As i've said before: Imagine the most annoying person you know. Now remember that even that person could make themself look palatable on the internet.
Really, truly.
BUT, of course you are In Like with this person and you are not comparing them to the most annoying person you know, SO... go visit them!
It's not all for nothing.
When you visit them, gather information. Do you like their friends? Are they people you would choose to hang out with if you lived in that city?
Do you like the things they do with their time? Do they whine a lot?
Do they treat you nice? Are they locked into their life and their city? and.... Are you locked into your life and your city?
Have a nice visit, but seriously take off your blinders for a minute and soak it up realistically , because it is going to cost a lot of money and take a lot of effort for this to keep going, and if this girl is only so/so in person, then you're just as well off scouting somebody in your own neck of the woods.
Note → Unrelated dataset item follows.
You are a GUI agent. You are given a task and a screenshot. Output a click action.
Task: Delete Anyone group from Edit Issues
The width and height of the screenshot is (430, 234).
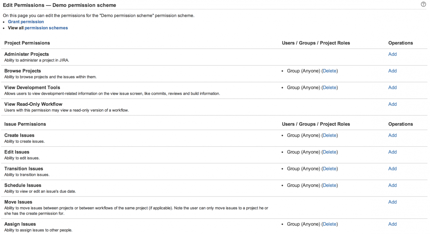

I cannot stress enough that this person had better blow every girl in your own town out of the water, because if all goes well,
One of you will have to move . Who's it going to be?
THAT is a serious maneuver. More serious, perhaps , than moving in together.
And i never, ever advise moving in together, unless you are ready for (as Dr. Laura said today):
"A ring, flowers, and rice thrown in your face."
The end.



Dear Nicole,

Ok, so I've had a year-long epic romance with a friend of mine. We've confessed we liked each other and have been intimate more than four times....each time we have been pretty tipsy. Every time after she gets "scared" and blows me off by not calling or texting me for days after. Every time after, I tell myself that I won't allow myself to fall for it again. Her reasoning, or excuse rather is that she can't have a relationship because she's not out to her parents. I understand that coming out is a long, hard process but I don't think it warrants the disrespect I've been given. Ugh, Am I setting myself for heartache, and should I give up? The thing is, we've been friends for so long. Can I at least salvage a friendship or is it time to throw in the towel?


Thanks,
Disrespected in Detroit



Dear Detroit,

How does this qualify as an "epic romance" if you've only gone as far as confessing "Like"?
Not even, "care" "adore" or "love"?
Forget it.
Yes you are setting yourself up for heartache.
You can still be friends, but only if you:
Have some self respect,
make some boundaries, and
tell this little tramp to keep her hands off of you when she's drunk and horny!
You deserve a lot better than this.
She should be thanking her lucky stars that she got to bed you down whilst drunk, and should exude at LEAST good manners after such an affair.
Just think: your soul mate wouldn't treat you this way.
It's a fact.
Good luck!

n.g.

p.s. Don't get bent out of shape that i just called your best friend a Tramp.
I'm just trying to be on your side. Whatever, she can call me a tramp, it's fine. But at least i'm not a jerk!

2 comments:

Chelsey said...

MySpace profile do's and don'ts would be an enlightening addendum to the question about how to get casually laid.

Wise beyond your years as ever, Georges.